By Mark Simon
Minimizing hard contact in 2019 is a significant challenge for a pitcher, given the rate at which balls are flying outfield fences. But there are still pitchers who are quite good at it.
Let’s take a look at the top five starting pitchers in limiting hard-hit balls.
Note that this version of hard-hit rate is calculated as Hard-hit balls/(At-Bats + Sacrifice Flies). Our denominator rewards a pitcher for strikeouts. The denominator on Statcast and Fangraphs is “Batted Balls” which does not reward the pitcher for a strikeout.
The number you get from the calculation allows you to say “Pitcher X has allowed a hard-hit ball in Y% of the at-bats against him.”
1. Stephen Strasburg, Nationals (18.3%)
Stephen Strasburg probably deserves a little better than his 3.64 ERA. His strikeouts, walks, home runs combination produces a FIP of 3.18 and his MLB-best hard-hit rate seems to validate that he’s getting the most out of his pitches this season.
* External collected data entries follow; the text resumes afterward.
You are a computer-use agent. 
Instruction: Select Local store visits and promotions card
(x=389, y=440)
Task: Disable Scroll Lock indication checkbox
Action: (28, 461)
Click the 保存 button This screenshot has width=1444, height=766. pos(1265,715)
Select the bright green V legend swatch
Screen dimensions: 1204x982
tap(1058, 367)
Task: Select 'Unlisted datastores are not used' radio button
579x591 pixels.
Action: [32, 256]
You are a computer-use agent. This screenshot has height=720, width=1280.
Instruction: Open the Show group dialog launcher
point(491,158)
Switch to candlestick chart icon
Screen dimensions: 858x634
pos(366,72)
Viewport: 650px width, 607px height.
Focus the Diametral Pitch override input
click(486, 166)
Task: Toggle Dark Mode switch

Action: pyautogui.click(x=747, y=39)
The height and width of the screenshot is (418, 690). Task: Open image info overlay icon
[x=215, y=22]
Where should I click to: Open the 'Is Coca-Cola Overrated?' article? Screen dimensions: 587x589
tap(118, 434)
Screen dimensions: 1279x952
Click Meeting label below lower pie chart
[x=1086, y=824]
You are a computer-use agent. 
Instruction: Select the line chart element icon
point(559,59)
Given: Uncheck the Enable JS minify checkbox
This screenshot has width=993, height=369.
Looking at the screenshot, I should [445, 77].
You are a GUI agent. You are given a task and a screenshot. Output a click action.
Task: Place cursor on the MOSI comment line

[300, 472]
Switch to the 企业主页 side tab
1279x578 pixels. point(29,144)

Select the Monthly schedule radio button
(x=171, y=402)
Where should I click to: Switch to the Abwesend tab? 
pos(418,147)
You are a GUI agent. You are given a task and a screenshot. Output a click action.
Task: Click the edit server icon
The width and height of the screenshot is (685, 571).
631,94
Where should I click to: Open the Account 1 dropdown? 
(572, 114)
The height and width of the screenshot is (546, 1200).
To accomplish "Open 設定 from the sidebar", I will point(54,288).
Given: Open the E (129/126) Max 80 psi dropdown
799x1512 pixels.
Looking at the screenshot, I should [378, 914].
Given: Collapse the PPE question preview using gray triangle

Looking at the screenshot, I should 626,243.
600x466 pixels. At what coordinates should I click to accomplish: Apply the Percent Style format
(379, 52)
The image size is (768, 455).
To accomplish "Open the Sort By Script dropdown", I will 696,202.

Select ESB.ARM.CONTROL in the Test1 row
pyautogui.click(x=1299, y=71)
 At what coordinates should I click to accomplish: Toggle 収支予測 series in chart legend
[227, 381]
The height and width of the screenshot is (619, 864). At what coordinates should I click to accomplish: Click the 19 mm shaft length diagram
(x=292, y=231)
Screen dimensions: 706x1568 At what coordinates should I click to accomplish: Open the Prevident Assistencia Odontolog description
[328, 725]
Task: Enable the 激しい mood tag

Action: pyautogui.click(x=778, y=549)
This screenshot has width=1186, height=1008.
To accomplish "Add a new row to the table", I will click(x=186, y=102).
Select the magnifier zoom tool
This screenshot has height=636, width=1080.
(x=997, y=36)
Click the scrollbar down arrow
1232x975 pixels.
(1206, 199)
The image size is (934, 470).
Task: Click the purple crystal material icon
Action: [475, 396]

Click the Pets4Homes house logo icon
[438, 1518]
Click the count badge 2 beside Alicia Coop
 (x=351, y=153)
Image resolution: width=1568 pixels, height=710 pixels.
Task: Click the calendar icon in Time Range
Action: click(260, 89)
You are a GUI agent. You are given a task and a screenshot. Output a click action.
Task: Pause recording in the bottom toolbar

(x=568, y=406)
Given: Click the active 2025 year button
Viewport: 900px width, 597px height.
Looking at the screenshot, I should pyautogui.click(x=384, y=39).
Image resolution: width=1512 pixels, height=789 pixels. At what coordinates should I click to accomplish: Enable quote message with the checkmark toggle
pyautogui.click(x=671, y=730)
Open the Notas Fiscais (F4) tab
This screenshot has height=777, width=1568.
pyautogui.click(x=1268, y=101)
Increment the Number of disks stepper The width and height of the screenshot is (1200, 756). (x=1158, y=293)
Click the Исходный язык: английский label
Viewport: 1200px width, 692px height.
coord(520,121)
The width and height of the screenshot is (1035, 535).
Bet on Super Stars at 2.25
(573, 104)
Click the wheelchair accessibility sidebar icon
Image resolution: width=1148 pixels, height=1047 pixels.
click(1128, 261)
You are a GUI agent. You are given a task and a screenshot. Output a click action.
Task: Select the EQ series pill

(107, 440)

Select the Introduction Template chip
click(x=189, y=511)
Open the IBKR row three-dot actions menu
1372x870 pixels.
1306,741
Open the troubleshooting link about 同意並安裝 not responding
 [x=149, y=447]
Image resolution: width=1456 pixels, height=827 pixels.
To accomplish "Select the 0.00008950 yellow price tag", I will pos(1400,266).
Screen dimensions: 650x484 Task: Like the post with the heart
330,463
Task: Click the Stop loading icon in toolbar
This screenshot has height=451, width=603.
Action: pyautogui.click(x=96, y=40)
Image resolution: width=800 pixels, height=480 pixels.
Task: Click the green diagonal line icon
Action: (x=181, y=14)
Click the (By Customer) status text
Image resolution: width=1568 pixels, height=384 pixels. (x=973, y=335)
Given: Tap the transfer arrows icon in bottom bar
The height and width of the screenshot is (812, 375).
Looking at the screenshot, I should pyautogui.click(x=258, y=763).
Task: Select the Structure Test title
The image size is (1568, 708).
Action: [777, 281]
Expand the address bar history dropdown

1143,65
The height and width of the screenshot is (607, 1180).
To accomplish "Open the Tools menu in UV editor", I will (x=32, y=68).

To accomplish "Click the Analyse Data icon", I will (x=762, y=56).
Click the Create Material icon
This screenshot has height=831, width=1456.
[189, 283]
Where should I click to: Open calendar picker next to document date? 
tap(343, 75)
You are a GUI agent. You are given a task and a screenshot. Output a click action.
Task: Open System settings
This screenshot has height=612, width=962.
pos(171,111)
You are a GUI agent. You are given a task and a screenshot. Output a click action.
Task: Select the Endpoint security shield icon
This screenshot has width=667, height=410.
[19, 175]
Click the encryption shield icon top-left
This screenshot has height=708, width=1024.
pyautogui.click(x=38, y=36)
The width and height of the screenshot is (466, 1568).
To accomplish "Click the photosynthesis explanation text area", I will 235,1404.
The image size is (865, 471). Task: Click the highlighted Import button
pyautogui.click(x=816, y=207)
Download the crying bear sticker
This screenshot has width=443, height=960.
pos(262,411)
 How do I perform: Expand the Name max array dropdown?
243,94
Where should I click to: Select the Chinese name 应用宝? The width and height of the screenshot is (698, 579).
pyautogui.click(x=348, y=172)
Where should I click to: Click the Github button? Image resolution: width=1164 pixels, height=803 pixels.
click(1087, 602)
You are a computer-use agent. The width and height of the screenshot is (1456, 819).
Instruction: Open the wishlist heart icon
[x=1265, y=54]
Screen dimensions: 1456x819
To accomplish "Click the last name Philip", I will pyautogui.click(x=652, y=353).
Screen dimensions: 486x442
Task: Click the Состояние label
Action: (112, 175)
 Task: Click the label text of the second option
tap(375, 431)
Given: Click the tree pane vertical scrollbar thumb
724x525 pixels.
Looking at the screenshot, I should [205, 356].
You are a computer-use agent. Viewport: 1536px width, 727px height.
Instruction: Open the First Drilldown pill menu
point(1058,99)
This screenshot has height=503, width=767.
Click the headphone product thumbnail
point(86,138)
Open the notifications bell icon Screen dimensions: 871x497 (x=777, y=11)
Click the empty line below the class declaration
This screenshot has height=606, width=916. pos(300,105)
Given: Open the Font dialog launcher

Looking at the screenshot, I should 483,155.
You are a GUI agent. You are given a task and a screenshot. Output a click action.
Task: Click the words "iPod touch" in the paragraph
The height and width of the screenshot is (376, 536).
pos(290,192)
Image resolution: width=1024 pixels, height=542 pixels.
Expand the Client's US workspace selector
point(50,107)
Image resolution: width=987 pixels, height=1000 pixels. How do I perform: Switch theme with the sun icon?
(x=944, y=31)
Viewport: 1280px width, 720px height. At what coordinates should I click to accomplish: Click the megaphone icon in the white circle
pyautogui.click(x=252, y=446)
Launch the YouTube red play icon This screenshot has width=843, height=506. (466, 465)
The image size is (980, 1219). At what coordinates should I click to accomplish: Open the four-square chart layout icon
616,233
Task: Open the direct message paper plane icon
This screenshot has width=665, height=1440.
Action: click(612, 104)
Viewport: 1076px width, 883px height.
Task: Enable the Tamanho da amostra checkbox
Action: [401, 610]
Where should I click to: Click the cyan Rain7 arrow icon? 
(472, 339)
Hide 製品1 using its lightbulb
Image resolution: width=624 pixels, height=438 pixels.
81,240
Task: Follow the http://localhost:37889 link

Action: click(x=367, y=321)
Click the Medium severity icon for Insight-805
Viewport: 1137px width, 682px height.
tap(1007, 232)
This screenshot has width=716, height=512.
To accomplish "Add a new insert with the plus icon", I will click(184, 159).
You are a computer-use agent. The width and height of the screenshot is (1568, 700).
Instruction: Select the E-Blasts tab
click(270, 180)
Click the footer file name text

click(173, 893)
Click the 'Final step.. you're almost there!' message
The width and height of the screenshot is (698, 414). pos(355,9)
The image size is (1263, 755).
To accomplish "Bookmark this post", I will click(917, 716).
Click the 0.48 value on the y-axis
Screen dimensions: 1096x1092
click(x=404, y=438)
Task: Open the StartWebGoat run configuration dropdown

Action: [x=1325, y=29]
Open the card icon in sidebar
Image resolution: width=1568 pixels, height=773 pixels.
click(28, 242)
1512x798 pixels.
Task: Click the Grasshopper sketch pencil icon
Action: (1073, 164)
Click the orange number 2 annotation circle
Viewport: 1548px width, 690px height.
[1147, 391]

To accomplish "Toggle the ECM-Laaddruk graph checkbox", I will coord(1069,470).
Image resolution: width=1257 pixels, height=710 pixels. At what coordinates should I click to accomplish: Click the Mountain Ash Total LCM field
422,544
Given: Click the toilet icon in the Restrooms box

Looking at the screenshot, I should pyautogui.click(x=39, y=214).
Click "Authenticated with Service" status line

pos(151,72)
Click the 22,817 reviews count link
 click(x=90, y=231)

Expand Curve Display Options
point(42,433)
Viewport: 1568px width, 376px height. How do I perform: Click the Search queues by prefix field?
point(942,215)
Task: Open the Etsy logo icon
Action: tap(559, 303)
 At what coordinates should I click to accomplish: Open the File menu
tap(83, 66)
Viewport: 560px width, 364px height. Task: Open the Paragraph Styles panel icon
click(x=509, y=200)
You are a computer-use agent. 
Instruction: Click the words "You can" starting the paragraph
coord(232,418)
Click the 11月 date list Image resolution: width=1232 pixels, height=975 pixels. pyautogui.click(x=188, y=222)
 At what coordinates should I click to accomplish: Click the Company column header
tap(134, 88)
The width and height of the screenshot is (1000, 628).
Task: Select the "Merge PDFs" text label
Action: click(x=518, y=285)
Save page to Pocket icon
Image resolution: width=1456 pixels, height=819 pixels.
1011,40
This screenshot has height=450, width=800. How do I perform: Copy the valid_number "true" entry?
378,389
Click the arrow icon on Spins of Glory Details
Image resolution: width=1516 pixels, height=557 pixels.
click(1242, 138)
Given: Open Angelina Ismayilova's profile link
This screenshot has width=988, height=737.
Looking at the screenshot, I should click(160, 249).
Strasburg has done this with a fastball that has declined in velocity, to an average of 94 MPH. But his curveball and changeup have produced excellent results, giving him three pitches that he can use to limit damage.
2. Lucas Giolito, White Sox (20.1%)
It took Lucas Giolito a few years, but he’s finally fulfilling his promise after being heralded as one of the top pitching prospects in MLB. After repeatedly getting hit hard in 2018, Giolito has turned it around with a fastball, changeup and slider, all of which have played among the best of their type. The contact rate against him has dropped 11 percentage points from last season to this season, and as such, the hard-hit rate has dipped too.
3. Dylan Bundy, Orioles (20.3%)
That Dylan Bundy is on this list is a surprise, given that he’s allowed 20 home runs in 91 innings pitched this season. But what might explain it is that Bundy is giving up a lot of contact that doesn’t meet our classification of “hard” but can still do damage. His “medium-contact” rate is 40%, which is sixth-highest. By comparison, Giolito has allowed a medium-contact ball in 33% of the at-bats against him and Strasburg 36%.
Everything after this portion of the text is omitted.